Atomic operations and contention
Last time, we covered the basics of how cache coherency works. Today, let’s talk about some of the primitives necessary to build useful systems on top of a coherent cache, and how they work.
Atomicity and atomic operations
A crucial building block for all of this are atomic operations. This has nothing to do with nuclear physics and everything to do with the root of the word atom, the Ancient Greek “ἄτομος” (atomos, “indivisible”). An atomic operation is one that cannot by divided into any smaller parts, or appears to be for the purposes of other cores in the system. To see why this matters, consider what happens when two cores both try to increment a counter at almost the same type, running the equivalent of the C statement
|Cycle #||Core 1||Core 2|
|0||reg = load(&counter);|
|1||reg = reg + 1;||reg = load(&counter);|
|2||store(&counter, reg);||reg = reg + 1;|
In compiled code, this single turns into a load operation, a register increment, and finally a store operation (here written in C-esque pseudocode). These three steps are distinct and will execute in sequence (note that on the micro-architectural level, this is true on x86 as well, even though the instruction set architecture actually features a read-modify-write
add [memory], value instruction). And because of this splitting into multiple cycles, it’s possible for Core 2 to read
counter after Core 1 has read it (and started incrementing it), but before it has written the result back. The end result is that, even though both cores ran code to increment the counter, the final value of the counter is only incremented by 1; one of the two increment operations was “lost”.
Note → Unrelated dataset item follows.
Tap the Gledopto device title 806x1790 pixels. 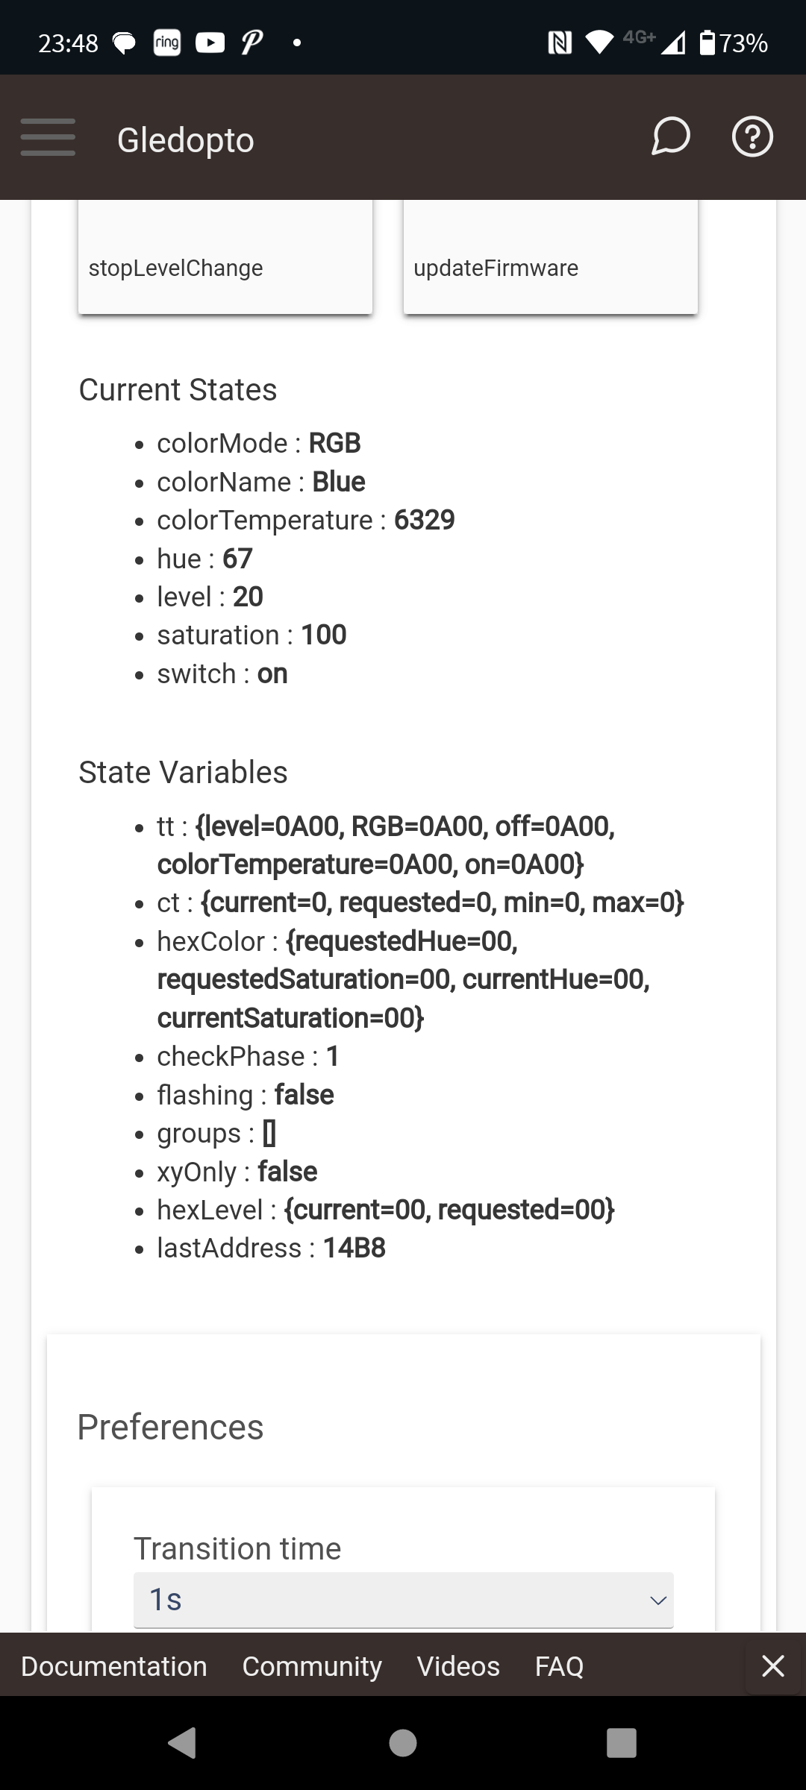click(x=186, y=140)
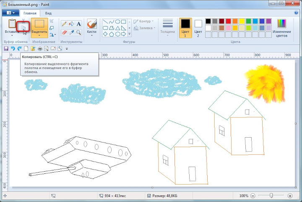Select the Color picker eyedropper tool
Screen dimensions: 302x202
(x=71, y=32)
This problem is exactly what atomic operations are there to prevent; if we use an atomic increment (or more generally, atomic add) instead of a regular increment, the active core will make sure that the three steps above (load, add, store) appear to happen as one operation, hence atomic; no other core is allowed to “peek” while the increment is going on.
How atomics are implemented
Now the question is, how is this done? Conceptually, the easiest way to do this is using a locking mechanism: only one core is allowed to execute an atomic operation at any point in time. The core enters the lock before it starts the operation, and leaves it once the operation is complete. This is what the x86
LOCK prefix originally used to mean (approximately; I’m simplifying here). Here, the lock enter operation consists of a message on the bus that says “okay, everyone, back off the bus for a bit” (for our purposes, this means “stop doing memory operations”). Then the core that sent that message needs to wait for all other cores to finish memory operations they’re in the middle of doing, after which they will acknowledge the lock. Only after every other core has acknowledged, the core attempting the locked operation can proceed. Finally, once the lock is released, it again needs to send a message to everyone on the bus saying that “all clear, you can resume issuing requests on the bus now”.
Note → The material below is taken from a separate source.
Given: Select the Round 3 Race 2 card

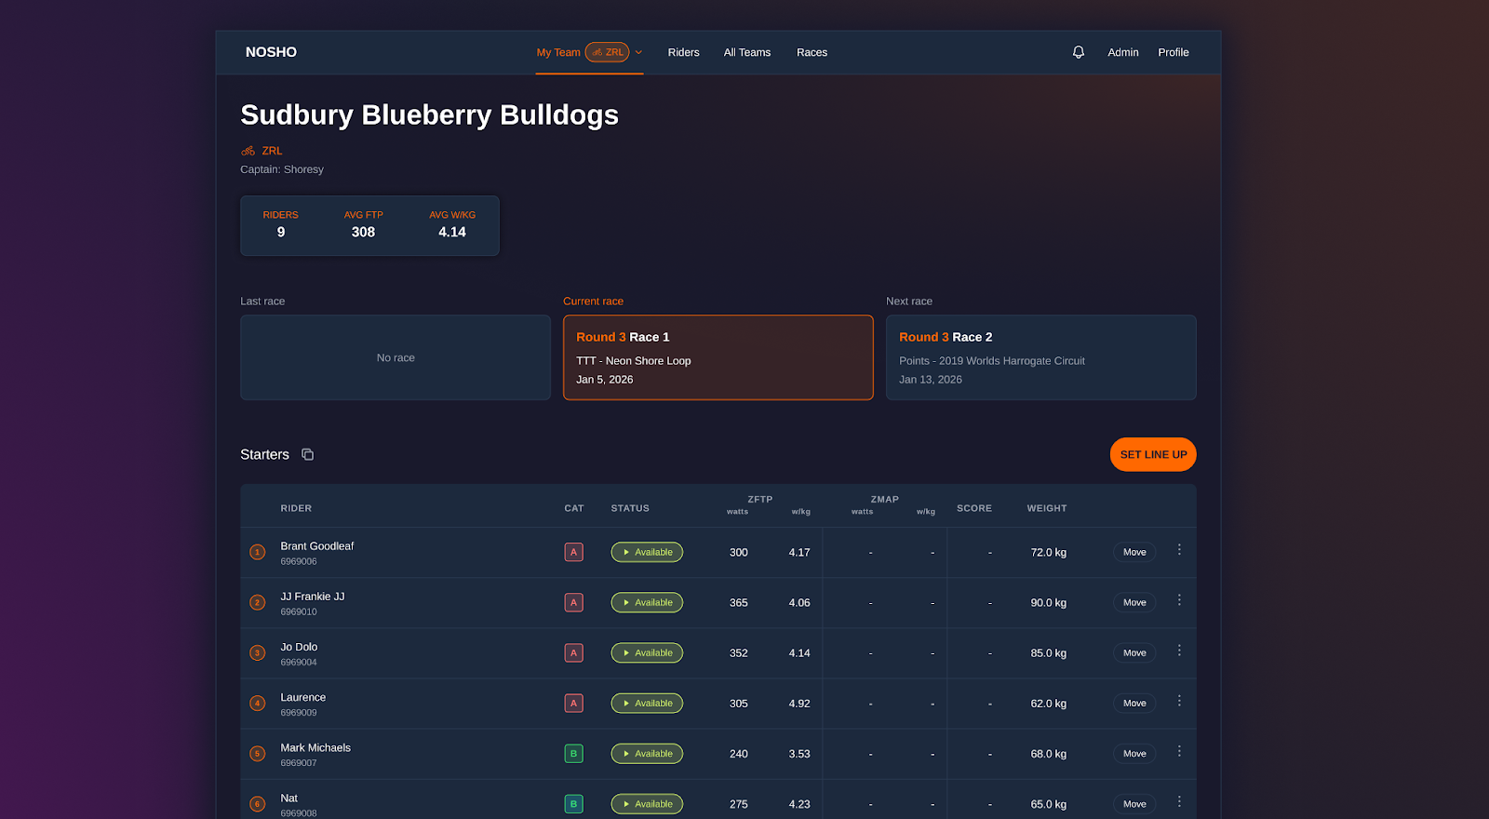Looking at the screenshot, I should 1040,357.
This works. It is also incredibly slow. x86 CPUs still support this (or an equivalent), but only as an absolute emergency, when-all-else-fails fallback path; they need a fallback because the x86 ISA permits very dubious constructs like unaligned atomic operations that cross multiple cache lines, for backwards compatibility. Other architectures generally just don’t allow atomic operations on values that aren’t naturally aligned, nor on values that are “too big”. These constraints guarantee that a single atomic operation always takes place within a single cache line. And once we have that, we’re in good shape: as we saw last time when discussing cache coherency protocols, inter-core communication synchronizes memory at cache line granularity anyway, so in principle we can do complex modifications to a single cache line and then publish all changes at once by pushing the new cache line. Moreover, the MESI state machine features two states (M and E, “modified” and “exclusive”) that guarantee exclusive ownership of a cache line by one core – while a cache line is exclusively owned, no other core can “peek”. We can use that as substitute for our locking protocol.
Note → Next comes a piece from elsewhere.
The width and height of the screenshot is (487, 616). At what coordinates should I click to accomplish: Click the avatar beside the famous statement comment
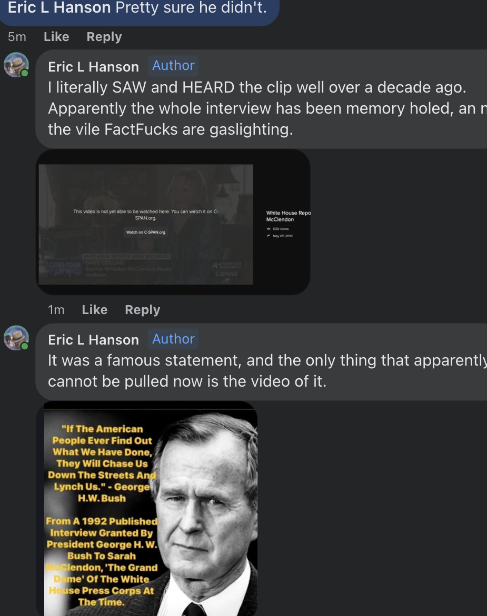[x=16, y=338]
So here’s the punchline: in a MESI (or derived) system, all we need to do to make sure an operation touching a single cache line is atomic is to a) make sure we issue the right memory barriers so memory operations are correctly ordered with reference to the surrounding code (see previous post), b) acquire exclusive ownership of the cache line before we read anything, c) only write back the results if we had exclusive ownership for the entire duration of the atomic operation. This guarantees that no other core saw any half-finished data. There’s multiple ways to accomplish c). For example, we can build hardware to make a limited set of atomic operations complete in a single bus clock cycle; if we have exclusive ownership of our cache line by the start of a cycle, we can have our modified data by the end of it. Since a cache line can’t possibly “change hands” within a cycle, this is fast enough. Depending on the bus protocol, we might also start playing games where we respond to coherency messages immediately, but might send the data a bit late if we’re in the middle of an atomic operation. Finally, we can just decide not to play games with timing at all; instead we implement steps b) and c) directly: any cache line that’s being used for an atomic operation is “monitored”, and if some other core looks at our cache line before the atomic operation is complete, we need to start over. This is what leads to the load-link/store-conditional (LL/SC) operations present in most RISC CPUs.
And by the way, on the bus side (and hence to other cores), properly aligned atomic operations don’t look any different than normal memory updates. Again, all of the processing is internal to the core that does it; other cores neither know nor care whether memory was updated from an atomic compare-and-swap operation bracketed by memory barriers or a relaxed store.
This all sounds nice and simple, and conceptually it is, but the devil’s in the details. The bad news is that if you’re a CPU architect, every single detail of this process is of crucial importance; your internal implementation of memory operations needs to avoid starvation (every core that wants to gain exclusive access to a cache line should be able to do so, eventually, no matter what the other cores are doing), and make sure that it’s possible to implement certain fundamental atomic operations without deadlocks or livelocks. It sounds obvious, but these guarantees are not automatic for low-level primitives like atomic operations or LL/SC. This stuff is hard to get right, and CPUs need to have an implementation that’s not just correct, it also needs to be fast for “typical cases” (whatever they are). The good news is that if you’re not working at a company designing CPUs, none of this is your problem, and you can rest assured that somebody else has thought this through, backed up by an army of validation engineers trying very hard to find test cases that break it.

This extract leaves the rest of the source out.